Saved entries
########################################

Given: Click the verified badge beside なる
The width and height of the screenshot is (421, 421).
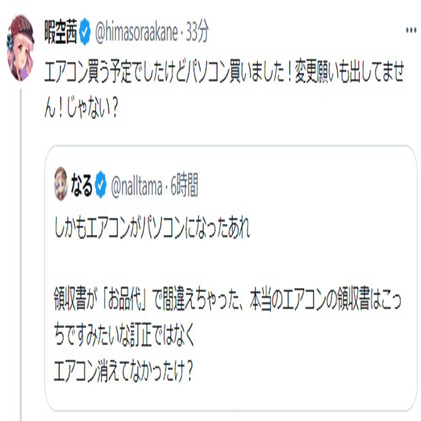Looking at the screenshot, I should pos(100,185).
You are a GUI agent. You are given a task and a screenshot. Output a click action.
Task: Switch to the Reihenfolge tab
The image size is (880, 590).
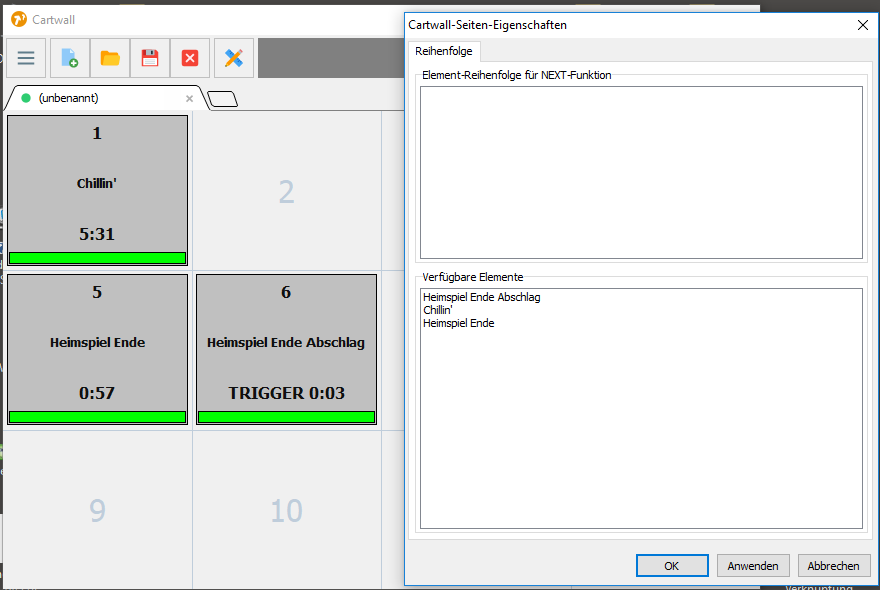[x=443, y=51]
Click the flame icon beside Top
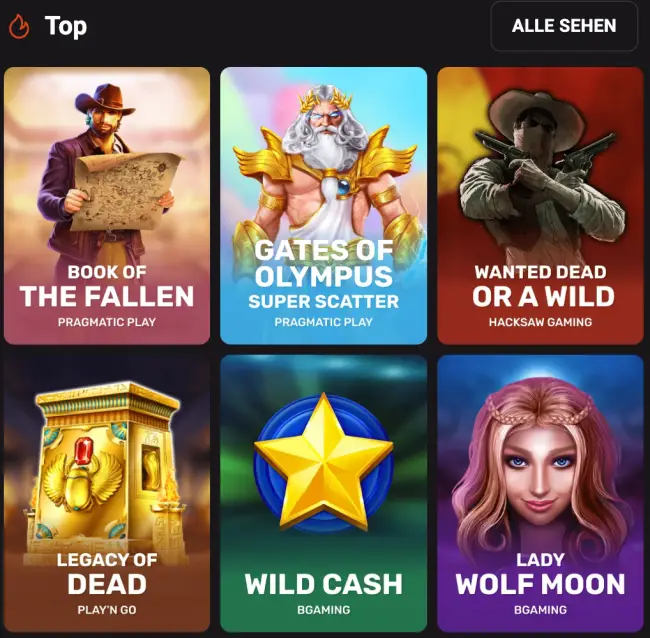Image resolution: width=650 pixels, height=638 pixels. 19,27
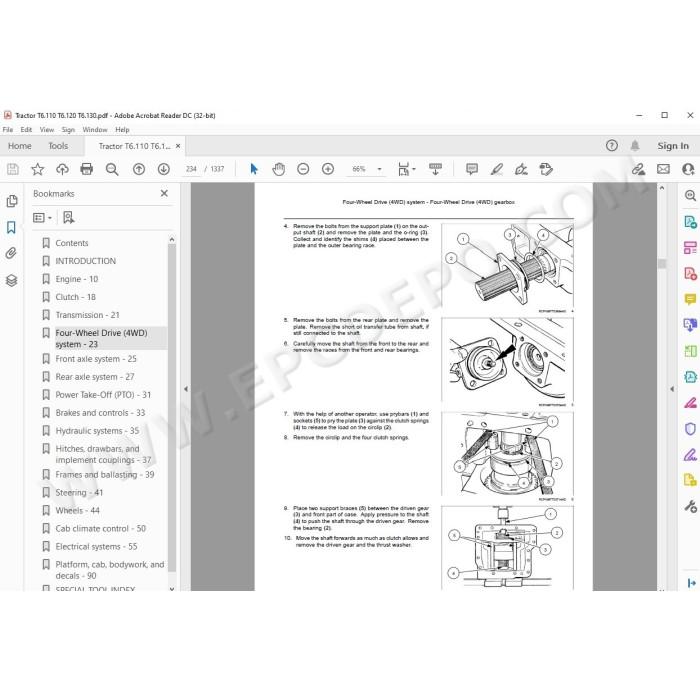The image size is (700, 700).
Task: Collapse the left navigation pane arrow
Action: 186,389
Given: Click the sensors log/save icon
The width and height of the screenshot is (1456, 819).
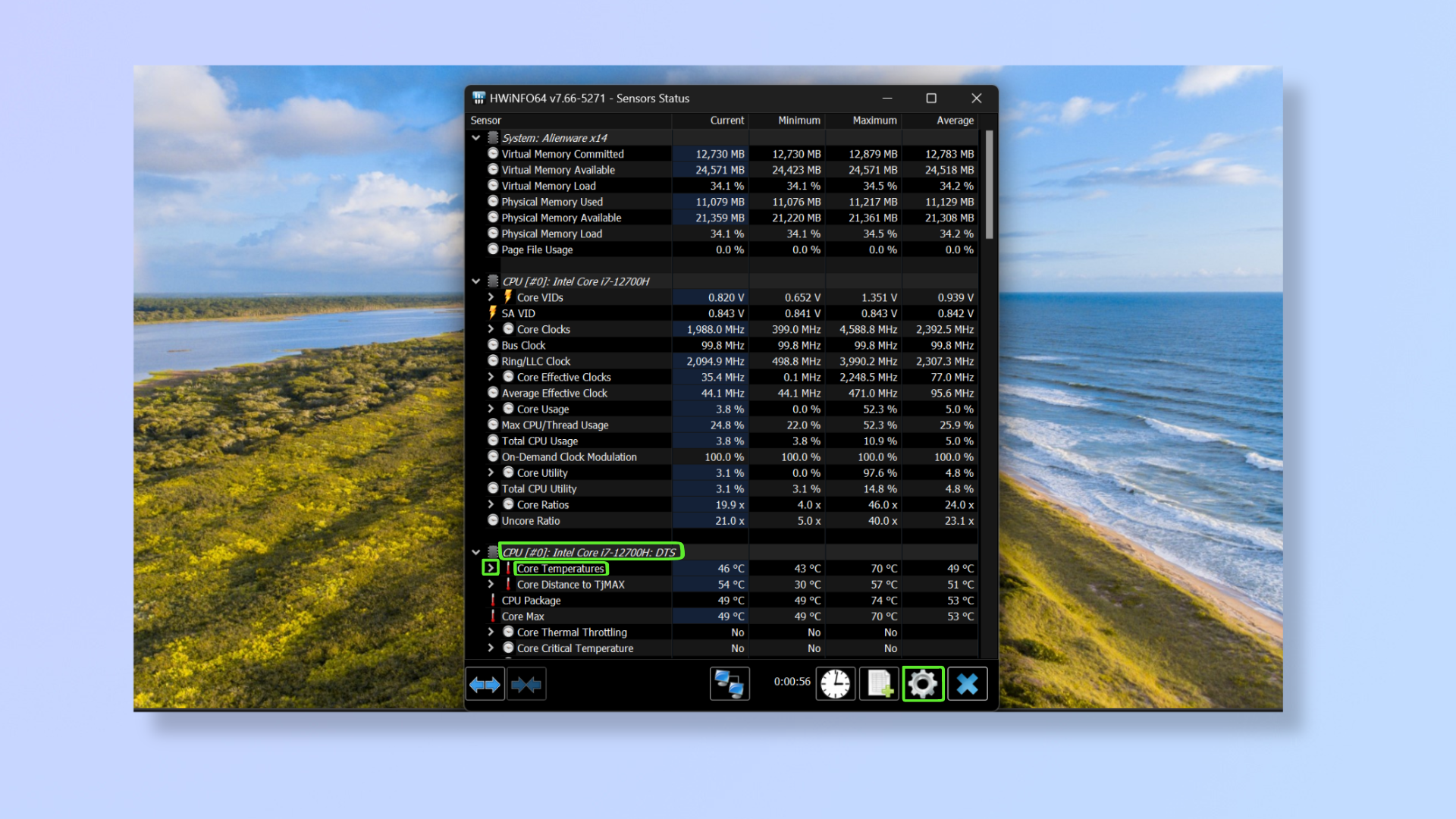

########################################

### Exercise objective
Only lines belong in the copy: transcribe those from the start of the data through the line that contains "Given: Click the sensors log/save icon", and skip the pictures.

### Answer below
Given: Click the verified badge beside なる
The width and height of the screenshot is (421, 421).
Looking at the screenshot, I should pos(100,185).
You are a GUI agent. You are given a task and a screenshot. Output a click action.
Task: Switch to the Reihenfolge tab
The image size is (880, 590).
[x=443, y=51]
Click the flame icon beside Top
Image resolution: width=650 pixels, height=638 pixels. 19,27
The image size is (700, 700).
Task: Collapse the left navigation pane arrow
Action: 186,389
Given: Click the sensors log/save icon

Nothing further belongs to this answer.